● **Exercise requirements**:
Repeat the records below word for word, starting at the line that contains "This screenshot has width=2576, height=1232." and ending at the line that contains "good evening is", with both of those lines included.

● **Extracted entries**:
## START

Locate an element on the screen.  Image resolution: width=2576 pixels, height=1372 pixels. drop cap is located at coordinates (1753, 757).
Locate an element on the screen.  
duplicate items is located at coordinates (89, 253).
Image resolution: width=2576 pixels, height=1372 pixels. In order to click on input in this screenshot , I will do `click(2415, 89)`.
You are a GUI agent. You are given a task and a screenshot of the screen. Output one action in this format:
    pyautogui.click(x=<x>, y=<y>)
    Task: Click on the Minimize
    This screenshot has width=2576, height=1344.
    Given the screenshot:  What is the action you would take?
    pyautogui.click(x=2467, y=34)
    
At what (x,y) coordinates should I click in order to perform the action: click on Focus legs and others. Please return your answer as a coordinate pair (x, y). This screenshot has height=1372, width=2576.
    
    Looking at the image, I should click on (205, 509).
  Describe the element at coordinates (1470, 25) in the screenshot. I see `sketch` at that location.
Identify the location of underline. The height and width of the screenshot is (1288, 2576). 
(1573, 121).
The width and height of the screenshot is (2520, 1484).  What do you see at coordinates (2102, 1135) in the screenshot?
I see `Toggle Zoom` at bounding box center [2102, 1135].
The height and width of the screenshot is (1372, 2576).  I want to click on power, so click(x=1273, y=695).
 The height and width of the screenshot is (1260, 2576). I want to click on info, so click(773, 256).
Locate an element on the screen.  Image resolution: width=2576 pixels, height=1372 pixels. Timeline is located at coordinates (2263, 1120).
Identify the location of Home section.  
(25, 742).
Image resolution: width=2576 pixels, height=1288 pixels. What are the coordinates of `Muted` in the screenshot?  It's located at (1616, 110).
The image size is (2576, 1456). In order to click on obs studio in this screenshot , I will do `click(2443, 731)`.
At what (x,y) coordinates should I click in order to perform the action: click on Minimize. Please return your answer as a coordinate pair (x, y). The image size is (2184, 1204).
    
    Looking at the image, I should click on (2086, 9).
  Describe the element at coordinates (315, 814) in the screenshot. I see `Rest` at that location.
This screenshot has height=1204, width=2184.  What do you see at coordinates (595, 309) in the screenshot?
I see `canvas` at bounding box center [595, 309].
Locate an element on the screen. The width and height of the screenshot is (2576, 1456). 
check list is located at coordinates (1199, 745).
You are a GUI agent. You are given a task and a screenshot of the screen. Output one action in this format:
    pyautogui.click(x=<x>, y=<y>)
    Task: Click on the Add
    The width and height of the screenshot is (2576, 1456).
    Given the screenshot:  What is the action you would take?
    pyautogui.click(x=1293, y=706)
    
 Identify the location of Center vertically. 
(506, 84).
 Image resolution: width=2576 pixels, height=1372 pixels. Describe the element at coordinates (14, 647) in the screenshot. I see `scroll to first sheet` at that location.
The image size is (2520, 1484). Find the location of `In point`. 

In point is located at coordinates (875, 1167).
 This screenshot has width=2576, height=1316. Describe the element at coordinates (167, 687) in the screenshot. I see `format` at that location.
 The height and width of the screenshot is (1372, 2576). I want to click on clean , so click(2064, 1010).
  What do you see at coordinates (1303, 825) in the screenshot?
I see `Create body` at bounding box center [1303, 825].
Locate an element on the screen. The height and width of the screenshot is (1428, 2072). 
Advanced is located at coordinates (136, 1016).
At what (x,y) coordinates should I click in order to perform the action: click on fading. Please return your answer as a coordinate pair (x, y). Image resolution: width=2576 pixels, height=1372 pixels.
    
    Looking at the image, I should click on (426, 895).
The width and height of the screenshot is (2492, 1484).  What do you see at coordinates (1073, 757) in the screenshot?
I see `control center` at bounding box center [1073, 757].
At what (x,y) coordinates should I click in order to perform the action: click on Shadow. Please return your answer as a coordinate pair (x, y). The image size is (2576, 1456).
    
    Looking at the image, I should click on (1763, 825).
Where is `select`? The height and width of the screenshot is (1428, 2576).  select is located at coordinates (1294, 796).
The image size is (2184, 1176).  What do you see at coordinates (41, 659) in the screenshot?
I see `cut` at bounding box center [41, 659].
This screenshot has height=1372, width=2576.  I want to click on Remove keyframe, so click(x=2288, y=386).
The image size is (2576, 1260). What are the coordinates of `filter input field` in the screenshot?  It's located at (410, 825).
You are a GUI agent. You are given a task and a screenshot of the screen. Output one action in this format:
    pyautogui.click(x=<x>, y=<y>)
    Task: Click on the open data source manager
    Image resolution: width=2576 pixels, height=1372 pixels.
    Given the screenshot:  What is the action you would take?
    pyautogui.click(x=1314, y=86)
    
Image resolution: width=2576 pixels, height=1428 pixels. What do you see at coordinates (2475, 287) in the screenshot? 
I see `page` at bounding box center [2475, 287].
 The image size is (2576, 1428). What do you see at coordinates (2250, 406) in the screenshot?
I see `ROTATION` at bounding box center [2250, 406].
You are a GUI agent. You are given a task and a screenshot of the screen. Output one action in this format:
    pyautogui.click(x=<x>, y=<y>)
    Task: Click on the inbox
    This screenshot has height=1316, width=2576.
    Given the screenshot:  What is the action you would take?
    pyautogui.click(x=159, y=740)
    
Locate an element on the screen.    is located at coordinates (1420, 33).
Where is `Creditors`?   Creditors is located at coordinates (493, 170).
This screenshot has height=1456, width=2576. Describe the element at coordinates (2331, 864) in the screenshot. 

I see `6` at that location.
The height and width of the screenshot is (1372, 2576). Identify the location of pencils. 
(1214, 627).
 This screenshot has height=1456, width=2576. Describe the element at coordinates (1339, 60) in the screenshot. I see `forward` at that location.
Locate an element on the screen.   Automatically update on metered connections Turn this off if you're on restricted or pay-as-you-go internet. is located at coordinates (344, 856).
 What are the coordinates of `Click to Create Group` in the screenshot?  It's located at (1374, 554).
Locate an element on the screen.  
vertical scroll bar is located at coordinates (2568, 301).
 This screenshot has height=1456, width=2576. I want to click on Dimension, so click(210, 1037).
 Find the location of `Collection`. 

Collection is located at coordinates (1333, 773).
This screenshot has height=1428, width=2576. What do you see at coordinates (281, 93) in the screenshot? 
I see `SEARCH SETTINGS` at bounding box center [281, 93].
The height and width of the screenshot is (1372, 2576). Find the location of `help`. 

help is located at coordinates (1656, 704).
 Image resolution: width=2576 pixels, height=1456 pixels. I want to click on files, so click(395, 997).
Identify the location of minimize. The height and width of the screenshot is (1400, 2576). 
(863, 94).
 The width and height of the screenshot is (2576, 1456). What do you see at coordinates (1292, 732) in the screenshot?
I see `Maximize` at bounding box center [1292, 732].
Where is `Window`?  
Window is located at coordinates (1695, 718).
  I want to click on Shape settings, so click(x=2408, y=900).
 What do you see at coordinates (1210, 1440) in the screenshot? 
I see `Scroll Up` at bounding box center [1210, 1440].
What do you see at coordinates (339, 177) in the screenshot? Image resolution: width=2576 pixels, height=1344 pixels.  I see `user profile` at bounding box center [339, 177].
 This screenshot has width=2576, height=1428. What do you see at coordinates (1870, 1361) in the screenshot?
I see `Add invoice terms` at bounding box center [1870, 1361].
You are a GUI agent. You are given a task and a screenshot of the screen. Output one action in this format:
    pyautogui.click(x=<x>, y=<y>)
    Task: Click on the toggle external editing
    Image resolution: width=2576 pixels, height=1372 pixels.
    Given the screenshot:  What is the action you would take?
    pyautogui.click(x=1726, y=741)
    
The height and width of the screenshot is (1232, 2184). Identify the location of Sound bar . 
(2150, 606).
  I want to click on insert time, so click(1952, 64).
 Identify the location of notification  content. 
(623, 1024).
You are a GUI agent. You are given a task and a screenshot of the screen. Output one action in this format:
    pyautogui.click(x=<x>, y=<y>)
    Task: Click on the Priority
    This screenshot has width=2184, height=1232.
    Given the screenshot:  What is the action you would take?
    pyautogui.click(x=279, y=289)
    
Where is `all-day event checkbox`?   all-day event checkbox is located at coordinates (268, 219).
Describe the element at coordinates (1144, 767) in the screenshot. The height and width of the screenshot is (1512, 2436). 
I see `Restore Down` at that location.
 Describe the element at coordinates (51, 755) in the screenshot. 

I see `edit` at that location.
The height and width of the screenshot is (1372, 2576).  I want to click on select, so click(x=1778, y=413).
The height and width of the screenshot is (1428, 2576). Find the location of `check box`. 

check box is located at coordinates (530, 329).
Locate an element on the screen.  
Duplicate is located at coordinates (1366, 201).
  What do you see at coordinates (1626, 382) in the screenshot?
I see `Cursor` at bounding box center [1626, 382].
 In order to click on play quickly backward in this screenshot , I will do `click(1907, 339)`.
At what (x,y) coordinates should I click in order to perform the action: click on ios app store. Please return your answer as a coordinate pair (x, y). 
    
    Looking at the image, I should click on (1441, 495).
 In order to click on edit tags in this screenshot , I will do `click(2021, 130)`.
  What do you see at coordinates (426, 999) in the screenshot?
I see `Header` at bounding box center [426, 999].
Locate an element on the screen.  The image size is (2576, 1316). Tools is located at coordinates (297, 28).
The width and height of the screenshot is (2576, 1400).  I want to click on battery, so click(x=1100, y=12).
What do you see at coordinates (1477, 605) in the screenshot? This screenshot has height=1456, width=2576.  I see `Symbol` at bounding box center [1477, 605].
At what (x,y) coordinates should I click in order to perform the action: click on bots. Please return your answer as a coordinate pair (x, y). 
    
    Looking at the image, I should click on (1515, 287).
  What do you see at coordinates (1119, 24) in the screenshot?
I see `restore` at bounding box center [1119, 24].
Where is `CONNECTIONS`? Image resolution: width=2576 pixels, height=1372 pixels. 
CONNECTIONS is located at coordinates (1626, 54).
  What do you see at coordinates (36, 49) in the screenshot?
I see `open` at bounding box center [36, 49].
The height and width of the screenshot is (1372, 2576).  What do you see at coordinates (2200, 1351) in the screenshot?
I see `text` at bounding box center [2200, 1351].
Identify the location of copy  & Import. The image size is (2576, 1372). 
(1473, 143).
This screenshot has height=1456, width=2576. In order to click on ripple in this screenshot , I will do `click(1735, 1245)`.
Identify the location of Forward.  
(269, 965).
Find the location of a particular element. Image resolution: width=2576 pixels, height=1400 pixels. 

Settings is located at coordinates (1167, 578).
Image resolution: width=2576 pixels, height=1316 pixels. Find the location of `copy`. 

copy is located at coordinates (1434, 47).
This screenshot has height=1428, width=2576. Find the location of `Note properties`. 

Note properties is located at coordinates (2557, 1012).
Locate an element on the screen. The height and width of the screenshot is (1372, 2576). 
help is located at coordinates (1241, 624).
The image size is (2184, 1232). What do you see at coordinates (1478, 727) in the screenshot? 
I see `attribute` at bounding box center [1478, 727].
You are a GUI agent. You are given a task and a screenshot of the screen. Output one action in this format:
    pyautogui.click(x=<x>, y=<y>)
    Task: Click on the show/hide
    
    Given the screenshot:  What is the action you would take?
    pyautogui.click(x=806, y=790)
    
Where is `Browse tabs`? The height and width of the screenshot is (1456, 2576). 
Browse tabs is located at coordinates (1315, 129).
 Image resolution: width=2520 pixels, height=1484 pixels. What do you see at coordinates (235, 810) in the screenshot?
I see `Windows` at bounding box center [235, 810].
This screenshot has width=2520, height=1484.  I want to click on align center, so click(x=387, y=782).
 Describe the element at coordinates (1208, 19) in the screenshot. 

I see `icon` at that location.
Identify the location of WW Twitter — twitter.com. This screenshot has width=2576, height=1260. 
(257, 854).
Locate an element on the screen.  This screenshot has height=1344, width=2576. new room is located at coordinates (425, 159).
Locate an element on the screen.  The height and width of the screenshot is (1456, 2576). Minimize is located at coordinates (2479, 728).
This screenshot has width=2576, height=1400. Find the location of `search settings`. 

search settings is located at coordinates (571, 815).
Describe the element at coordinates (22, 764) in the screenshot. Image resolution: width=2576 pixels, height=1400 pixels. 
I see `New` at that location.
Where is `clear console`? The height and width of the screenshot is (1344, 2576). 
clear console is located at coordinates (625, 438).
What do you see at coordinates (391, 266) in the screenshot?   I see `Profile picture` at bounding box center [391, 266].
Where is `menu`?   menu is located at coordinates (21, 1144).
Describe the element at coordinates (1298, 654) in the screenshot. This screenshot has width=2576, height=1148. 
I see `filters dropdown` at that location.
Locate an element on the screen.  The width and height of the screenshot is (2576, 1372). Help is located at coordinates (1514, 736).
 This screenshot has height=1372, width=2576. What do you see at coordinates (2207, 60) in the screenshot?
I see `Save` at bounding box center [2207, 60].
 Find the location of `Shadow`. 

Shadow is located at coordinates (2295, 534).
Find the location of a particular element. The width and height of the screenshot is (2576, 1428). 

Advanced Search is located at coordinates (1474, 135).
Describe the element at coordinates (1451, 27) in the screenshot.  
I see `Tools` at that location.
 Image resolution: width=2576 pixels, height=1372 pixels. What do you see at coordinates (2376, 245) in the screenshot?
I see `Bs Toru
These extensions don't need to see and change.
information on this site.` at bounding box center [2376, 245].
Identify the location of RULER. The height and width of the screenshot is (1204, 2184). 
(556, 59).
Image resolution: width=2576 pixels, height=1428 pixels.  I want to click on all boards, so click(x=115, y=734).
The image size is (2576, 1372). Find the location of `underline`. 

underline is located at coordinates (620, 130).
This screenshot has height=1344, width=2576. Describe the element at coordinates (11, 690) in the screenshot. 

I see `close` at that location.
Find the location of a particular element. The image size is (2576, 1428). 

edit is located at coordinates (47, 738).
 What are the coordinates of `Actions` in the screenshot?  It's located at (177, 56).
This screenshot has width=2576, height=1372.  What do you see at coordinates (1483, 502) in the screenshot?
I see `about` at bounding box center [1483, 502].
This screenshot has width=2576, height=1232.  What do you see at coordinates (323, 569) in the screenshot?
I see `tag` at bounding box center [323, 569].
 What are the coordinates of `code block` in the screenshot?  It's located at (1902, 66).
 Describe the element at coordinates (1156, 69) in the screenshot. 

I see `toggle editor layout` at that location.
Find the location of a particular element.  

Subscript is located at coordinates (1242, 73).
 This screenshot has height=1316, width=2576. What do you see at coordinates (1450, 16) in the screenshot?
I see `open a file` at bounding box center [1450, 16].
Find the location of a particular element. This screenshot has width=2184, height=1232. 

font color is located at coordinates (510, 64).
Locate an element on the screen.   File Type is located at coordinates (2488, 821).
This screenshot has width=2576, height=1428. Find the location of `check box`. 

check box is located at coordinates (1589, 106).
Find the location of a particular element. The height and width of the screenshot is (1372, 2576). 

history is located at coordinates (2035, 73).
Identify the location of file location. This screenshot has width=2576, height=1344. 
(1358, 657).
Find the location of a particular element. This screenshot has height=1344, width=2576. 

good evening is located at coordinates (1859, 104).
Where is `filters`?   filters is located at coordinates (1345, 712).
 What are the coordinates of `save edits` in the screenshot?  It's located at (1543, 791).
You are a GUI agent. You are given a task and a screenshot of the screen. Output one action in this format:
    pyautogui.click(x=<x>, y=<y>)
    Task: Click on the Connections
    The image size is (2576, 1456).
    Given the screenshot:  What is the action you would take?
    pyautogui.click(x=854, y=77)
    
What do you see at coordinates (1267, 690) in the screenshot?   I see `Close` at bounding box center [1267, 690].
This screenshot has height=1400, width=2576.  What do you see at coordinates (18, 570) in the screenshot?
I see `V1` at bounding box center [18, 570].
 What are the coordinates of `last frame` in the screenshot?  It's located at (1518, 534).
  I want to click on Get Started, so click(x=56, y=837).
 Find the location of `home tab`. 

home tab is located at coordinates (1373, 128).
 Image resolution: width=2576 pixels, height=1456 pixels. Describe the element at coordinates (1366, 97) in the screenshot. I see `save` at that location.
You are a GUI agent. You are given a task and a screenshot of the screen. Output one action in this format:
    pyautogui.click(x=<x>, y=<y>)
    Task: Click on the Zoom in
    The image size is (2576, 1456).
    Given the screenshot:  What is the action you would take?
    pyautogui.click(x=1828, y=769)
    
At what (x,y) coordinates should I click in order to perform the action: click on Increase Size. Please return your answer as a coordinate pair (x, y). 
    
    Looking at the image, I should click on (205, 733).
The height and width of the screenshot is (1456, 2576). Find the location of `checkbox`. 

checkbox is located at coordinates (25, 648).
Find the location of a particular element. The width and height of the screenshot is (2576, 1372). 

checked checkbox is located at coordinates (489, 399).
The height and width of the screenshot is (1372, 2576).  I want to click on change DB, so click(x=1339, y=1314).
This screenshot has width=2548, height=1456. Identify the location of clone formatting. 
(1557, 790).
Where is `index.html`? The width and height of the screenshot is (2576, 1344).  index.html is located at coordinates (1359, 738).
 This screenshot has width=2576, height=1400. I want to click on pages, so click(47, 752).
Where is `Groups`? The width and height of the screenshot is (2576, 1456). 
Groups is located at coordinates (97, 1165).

## END

● **Exercise result**:
This screenshot has width=2576, height=1232.  What do you see at coordinates (323, 569) in the screenshot?
I see `tag` at bounding box center [323, 569].
 What are the coordinates of `code block` in the screenshot?  It's located at (1902, 66).
 Describe the element at coordinates (1156, 69) in the screenshot. 

I see `toggle editor layout` at that location.
Find the location of a particular element.  

Subscript is located at coordinates (1242, 73).
 This screenshot has height=1316, width=2576. What do you see at coordinates (1450, 16) in the screenshot?
I see `open a file` at bounding box center [1450, 16].
Find the location of a particular element. This screenshot has width=2184, height=1232. 

font color is located at coordinates (510, 64).
Locate an element on the screen.   File Type is located at coordinates (2488, 821).
This screenshot has width=2576, height=1428. Find the location of `check box`. 

check box is located at coordinates (1589, 106).
Find the location of a particular element. The height and width of the screenshot is (1372, 2576). 

history is located at coordinates (2035, 73).
Identify the location of file location. This screenshot has width=2576, height=1344. 
(1358, 657).
Find the location of a particular element. This screenshot has height=1344, width=2576. 

good evening is located at coordinates (1859, 104).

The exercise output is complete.